All in the Family
Three of four generations of Coddington family aviation professionals.
Still a Blur
By Capt. Marty Coddington (Endeavor Air, Ret.)
My father went to work for Western Airlines in the early 1940s at its Los Angeles, Calif.-area headquarters when I was a little boy. He worked at a number of jobs at Western but mostly in passenger services. One early memory of mine is my father bringing me along as a jumpseater on what I believe was a checkride in a Lockheed Lodestar.
From Los Angeles we moved to Salt Lake City, Utah, where my father was the passenger services manager. While in Salt Lake City, he joined a flying club—but it was never clear to me if he got his pilot license. The club had a Taylorcraft, and one of the instructors took me up in it. From Salt Lake City we moved to Billings, Mont., where my father was the station manager in the late 1940s and most of the 1950s.
I joined the U.S. Air Force in the mid-1950s and became an air traffic controller. About four years later, my hitch was up and I was hired by the FAA in Great Falls, Mont. I took flying lessons there and in Chicago, Ill., and finally was licensed in Honolulu, Hawaii. I left the FAA during the controllers’ strike in 1981, having put in enough years to retire.
After that, I did a lot of flight instructing, but most of the hours were in balloons and seaplanes. A few years later, I began flying full time, and in 1988 ended up flying in the Northwest Airlink system for what is now Endeavor Air. After 10-plus years of Airlink flying, I reached retirement age for an airline pilot and became a safety rep/consultant for ALPA, working with the Engineering & Air Safety Department for the next 14 years.
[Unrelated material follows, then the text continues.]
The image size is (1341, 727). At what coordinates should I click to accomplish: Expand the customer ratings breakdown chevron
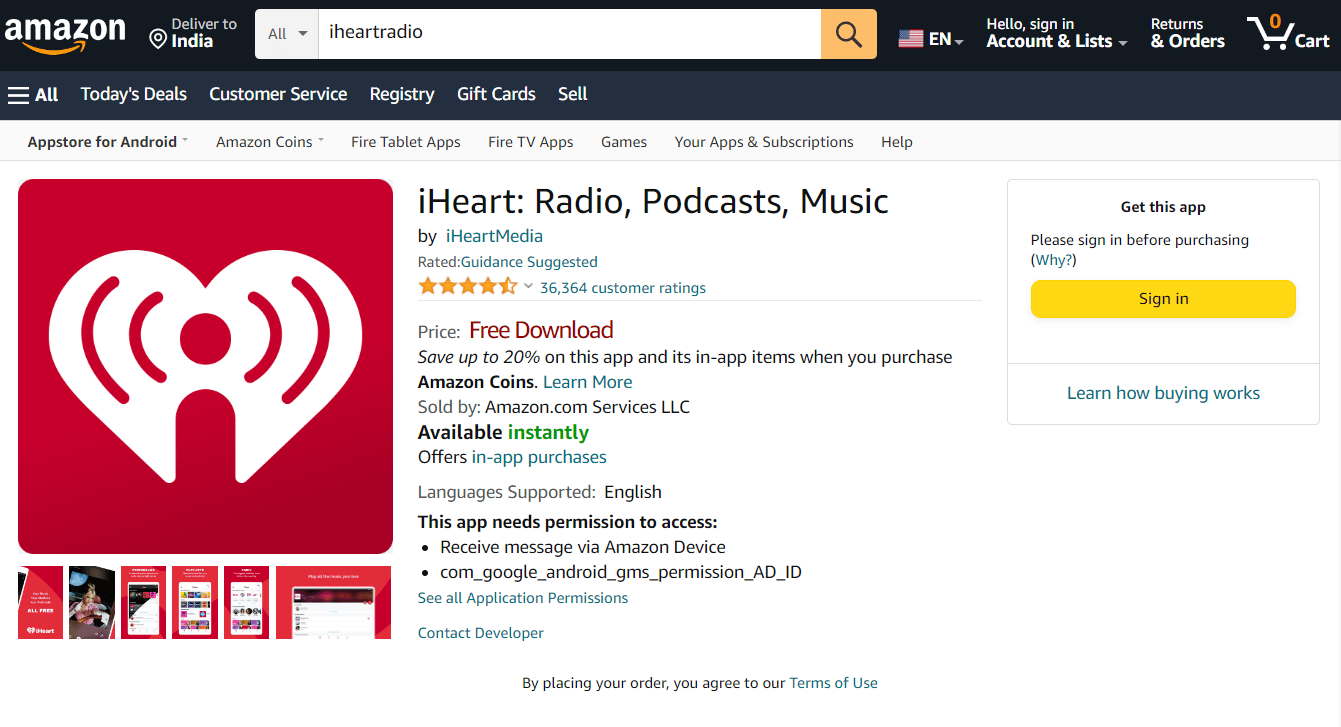pos(528,286)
I started working for ALPA exactly one day after my retirement.
My youngest son, Dean, a Navy pilot, left the U.S. Navy to join Atlas Air in 1994 as a B-747 captain. Three years later, he was hired by Northwest Airlines and is now an A320 captain for Delta. My oldest grandson, Mitchell, attended the University of North Dakota and flew as a captain for two regionals, first at Great Lakes and then Compass. He’s now an A320 first officer for Delta.
This makes us four generations of aviation professionals! And even though Lodestars and DC-3s were not very fast, the last 75 years or so is still a blur.
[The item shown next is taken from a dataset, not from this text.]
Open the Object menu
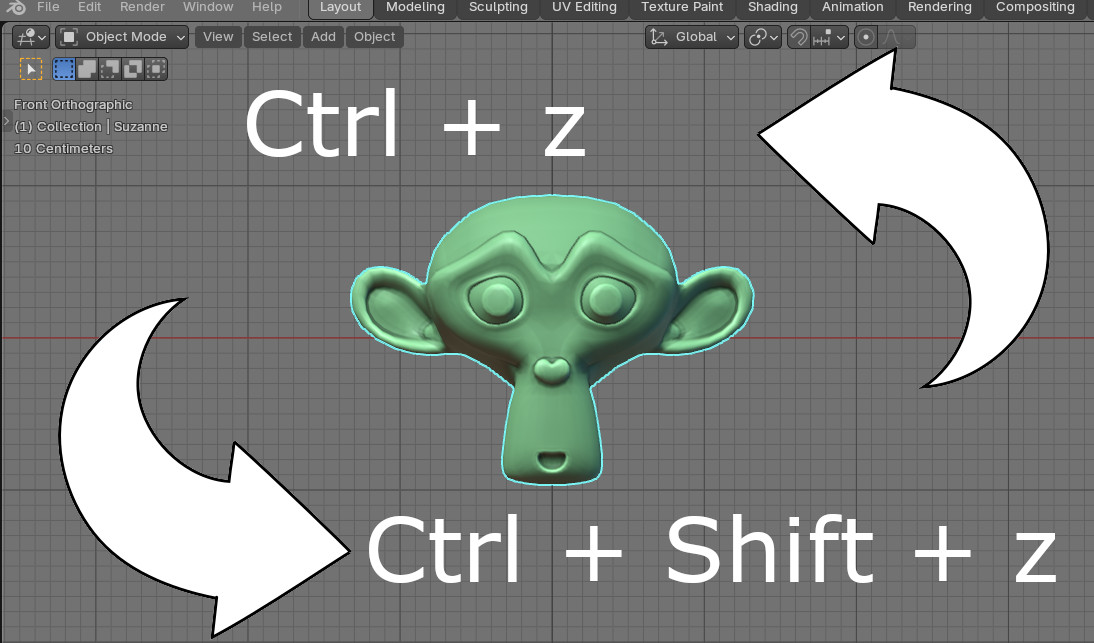This screenshot has width=1094, height=643. [374, 37]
Looking Forward to the 100th Anniversary
Capt. David Sperry (Hawaiian)
Capt. David Sperry (Hawaiian) and his son together in flight in 2016.
My father learned to fly at the Boeing School of Aeronautics in the mid-1930s as a result of winning an essay contest the school sponsored. He dropped out of the University of California Berkeley and learned to fly at the school in Oakland, Calif. He was hired by United Airlines in 1937. After a career that spanned Boeing aircraft from the B-247 to the B-747 and Douglas from the DC-3 to the DC-8, he retired in 1973. I was 12 years old at the time, and my dad spent many hours in retirement taking me in our Cessna around Oregon, where I learned to love flying.
My parents never pushed me into flying; but after graduating from college, the flying bug hit hard. After the usual instructor/commuter pilot route, I’m now flying as an A330 captain and check airman for Hawaiian Airlines. I’m also working occasionally as an instructor for my local flying club near Seattle, Wash., so that I can enjoy flying both the big and small end of the flying spectrum.
And so it continues: In February 2017, my family and I spent my son’s mid-winter break doing a college tour looking at aviation universities. My wife and I have never pushed our son into aviation, but just like me he seems to have a passion for flying. I don’t know if it’s genetic, but I would bet that on the 100th anniversary of my father’s first solo in September 1935, my son will still be carrying on a family legacy driven by a passion for, and enjoyment of, flying.
The author’s father, C. Gilbert Sperry, as a new-hire first officer on a B-247 in Philadelphia, Pa., in 1937.